Cnr of Park Rd and MacMahon St, Hurstville Sundays at 9:30 am and 6:30 pm
I’m up to the part in the story (of some Australian pioneers ‘Kings in Grass Castles’) where the Irishman Dinny Skeahan is ordering some cloth for the station, and instructs his son to write away for 100 yards. “How many noughts in a hundred, Dad?” he asked. “Put two,” he said “and another one for luck.” “That might make more,” the boy suggested. “Nonsense,” Dinny said. “Another nothing can be neither here nor there.”

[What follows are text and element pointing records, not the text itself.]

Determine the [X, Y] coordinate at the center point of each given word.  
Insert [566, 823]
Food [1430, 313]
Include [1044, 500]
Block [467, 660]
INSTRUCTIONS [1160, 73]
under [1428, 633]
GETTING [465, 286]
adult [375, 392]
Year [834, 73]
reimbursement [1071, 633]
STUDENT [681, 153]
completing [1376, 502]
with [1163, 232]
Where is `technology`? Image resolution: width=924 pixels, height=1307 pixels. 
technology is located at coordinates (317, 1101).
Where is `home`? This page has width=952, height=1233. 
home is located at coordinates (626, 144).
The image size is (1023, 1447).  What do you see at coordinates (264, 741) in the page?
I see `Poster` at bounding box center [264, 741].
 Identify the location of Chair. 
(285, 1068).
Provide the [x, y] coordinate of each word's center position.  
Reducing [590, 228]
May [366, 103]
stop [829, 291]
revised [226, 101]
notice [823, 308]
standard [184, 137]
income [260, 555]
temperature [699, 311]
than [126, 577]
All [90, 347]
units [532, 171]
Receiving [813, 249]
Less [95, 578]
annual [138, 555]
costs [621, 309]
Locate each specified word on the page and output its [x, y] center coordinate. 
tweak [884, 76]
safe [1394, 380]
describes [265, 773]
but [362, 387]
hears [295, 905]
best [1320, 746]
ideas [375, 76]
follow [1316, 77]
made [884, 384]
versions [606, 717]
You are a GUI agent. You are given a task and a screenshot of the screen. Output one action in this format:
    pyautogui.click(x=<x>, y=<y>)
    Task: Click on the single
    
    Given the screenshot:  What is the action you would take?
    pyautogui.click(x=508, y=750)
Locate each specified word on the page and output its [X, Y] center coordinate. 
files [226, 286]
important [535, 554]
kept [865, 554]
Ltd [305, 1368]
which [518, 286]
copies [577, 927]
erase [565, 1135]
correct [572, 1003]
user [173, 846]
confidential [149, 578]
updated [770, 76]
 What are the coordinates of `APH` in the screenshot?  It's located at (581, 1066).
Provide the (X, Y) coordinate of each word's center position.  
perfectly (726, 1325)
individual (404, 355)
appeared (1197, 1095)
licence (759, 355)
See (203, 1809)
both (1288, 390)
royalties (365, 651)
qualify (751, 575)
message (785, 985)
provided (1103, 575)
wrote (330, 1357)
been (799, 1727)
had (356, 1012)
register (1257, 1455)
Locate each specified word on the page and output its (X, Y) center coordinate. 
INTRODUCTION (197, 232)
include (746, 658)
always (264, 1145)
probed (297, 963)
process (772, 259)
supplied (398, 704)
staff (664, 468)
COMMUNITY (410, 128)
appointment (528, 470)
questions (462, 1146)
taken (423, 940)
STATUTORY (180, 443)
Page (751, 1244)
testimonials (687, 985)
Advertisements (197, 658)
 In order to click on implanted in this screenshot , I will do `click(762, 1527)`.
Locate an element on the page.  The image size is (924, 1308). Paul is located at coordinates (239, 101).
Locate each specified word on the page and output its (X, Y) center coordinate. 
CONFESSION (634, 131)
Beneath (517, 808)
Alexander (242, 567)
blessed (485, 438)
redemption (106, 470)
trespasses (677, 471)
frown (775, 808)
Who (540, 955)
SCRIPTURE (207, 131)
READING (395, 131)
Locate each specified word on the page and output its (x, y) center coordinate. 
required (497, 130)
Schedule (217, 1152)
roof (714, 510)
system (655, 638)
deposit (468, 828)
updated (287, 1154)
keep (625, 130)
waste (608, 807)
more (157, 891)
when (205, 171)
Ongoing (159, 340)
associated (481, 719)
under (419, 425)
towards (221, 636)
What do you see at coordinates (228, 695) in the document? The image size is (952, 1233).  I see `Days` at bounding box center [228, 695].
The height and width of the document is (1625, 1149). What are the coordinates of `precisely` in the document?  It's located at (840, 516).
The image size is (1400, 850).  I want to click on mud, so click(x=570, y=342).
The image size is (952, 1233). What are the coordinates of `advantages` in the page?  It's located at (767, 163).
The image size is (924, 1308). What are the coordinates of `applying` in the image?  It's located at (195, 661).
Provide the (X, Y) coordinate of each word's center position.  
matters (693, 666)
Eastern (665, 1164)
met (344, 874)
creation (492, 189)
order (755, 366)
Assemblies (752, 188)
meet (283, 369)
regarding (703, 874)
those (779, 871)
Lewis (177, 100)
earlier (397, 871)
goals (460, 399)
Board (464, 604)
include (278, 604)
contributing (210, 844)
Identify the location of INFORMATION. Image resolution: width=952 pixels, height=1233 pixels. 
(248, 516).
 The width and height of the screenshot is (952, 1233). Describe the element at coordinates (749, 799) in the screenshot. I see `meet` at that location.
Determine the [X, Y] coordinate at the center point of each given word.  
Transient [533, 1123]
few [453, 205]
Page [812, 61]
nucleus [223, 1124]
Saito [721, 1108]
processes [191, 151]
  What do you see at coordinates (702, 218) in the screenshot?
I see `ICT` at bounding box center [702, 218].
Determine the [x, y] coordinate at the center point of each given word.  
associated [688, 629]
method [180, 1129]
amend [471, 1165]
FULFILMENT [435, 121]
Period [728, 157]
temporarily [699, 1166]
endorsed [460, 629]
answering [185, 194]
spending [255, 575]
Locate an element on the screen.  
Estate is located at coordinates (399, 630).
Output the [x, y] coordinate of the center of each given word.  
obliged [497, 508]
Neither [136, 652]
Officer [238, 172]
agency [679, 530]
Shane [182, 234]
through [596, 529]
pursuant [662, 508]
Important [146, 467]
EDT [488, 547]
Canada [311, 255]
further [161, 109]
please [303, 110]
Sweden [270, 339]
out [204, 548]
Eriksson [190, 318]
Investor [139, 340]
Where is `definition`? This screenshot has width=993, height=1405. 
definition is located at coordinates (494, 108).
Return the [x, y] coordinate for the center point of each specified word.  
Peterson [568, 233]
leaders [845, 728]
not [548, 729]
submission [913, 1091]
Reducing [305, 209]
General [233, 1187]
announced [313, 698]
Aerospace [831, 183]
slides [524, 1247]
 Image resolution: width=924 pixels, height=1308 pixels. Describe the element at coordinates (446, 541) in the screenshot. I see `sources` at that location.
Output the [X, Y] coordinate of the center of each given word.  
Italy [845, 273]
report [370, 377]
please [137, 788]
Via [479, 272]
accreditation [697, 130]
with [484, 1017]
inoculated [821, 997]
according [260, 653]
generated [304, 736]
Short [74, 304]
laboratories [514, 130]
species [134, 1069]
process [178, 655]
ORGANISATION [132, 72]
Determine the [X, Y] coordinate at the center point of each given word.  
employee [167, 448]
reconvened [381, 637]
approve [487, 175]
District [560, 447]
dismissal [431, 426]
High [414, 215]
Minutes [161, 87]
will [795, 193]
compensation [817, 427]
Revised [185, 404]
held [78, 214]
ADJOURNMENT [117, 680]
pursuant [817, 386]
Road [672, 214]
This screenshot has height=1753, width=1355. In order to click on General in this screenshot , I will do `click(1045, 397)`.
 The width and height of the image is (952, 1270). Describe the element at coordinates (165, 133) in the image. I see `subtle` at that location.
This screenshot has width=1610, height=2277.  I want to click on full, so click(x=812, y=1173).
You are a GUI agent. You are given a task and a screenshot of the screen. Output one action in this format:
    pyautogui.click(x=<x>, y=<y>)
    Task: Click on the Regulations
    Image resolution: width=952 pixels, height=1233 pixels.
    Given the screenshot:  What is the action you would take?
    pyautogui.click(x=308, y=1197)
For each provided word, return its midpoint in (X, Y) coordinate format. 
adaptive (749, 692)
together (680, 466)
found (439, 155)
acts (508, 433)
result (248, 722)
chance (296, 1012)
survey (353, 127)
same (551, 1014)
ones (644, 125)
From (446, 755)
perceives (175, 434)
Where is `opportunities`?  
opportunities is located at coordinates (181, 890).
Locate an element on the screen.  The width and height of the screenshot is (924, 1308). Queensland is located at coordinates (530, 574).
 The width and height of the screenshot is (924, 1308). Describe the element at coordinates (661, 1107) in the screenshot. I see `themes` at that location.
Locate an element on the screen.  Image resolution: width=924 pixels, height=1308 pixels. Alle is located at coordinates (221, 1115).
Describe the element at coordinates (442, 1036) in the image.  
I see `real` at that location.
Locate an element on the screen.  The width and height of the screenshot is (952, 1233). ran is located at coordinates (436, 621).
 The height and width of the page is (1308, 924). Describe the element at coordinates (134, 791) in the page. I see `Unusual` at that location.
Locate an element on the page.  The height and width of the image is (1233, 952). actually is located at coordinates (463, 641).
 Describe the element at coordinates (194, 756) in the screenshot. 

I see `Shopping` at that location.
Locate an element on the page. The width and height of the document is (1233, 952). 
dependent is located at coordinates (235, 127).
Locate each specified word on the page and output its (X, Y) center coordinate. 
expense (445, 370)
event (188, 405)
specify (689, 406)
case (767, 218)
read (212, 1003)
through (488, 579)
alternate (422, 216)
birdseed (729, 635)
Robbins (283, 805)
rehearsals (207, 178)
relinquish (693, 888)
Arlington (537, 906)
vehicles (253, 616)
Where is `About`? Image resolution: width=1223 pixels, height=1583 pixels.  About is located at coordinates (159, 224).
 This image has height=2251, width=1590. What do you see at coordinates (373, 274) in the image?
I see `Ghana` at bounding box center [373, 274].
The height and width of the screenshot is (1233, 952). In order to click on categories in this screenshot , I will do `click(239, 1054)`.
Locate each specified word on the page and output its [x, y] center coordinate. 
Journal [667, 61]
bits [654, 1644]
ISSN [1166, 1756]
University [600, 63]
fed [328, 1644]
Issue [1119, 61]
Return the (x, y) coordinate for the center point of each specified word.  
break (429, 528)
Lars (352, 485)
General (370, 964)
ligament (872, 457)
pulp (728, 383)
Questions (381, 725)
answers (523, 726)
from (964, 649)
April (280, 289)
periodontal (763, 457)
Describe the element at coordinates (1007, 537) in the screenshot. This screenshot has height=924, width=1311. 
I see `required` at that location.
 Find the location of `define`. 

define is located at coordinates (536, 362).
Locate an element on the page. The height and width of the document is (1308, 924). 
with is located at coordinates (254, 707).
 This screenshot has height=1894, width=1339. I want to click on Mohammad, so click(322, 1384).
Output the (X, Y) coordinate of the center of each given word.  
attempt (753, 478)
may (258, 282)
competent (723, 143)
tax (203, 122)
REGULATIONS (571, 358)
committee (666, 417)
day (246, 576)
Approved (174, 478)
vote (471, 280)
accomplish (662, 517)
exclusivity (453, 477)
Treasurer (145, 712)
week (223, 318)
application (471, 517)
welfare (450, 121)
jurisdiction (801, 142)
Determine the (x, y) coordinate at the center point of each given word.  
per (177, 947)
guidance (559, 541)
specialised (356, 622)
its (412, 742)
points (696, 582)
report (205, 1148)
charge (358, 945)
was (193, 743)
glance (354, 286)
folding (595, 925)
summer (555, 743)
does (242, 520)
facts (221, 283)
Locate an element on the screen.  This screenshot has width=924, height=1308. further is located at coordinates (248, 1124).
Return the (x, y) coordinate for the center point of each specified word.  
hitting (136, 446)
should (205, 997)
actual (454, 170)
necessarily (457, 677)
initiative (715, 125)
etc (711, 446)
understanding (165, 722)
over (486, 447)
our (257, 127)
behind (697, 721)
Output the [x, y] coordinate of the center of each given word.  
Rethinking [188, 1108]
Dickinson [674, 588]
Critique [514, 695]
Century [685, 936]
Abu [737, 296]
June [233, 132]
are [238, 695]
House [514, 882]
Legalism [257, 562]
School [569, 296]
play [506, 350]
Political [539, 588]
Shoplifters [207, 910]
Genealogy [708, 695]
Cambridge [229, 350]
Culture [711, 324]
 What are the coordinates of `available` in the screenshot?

I’m sure that there are many who think of the sacraments of Baptism and Communion in the ‘Dinny way’. “It’s just water. And just a sprinkling at that! It’s just bread and wine. And in very small proportion too! It’s nothing, naught, but a bit of luck.”
Certainly in the sacraments, the water is water, and remains just water, and the bread and wine are bread and wine, and remain just bread and wine. But just as the power of the naught is determined by its place with respect to the decimal point, so it is with the sacraments. Their placement makes the difference. Not meaning their placement on a special table, or their distribution from a special font, but their divine appointment for a special purpose, to be a means of grace. And for this reason they have great power to bless and to comfort and to encourage and reassure. It’s got nothing to do with luck, but everything to do with taking seriously the things that Jesus left for us to remember him.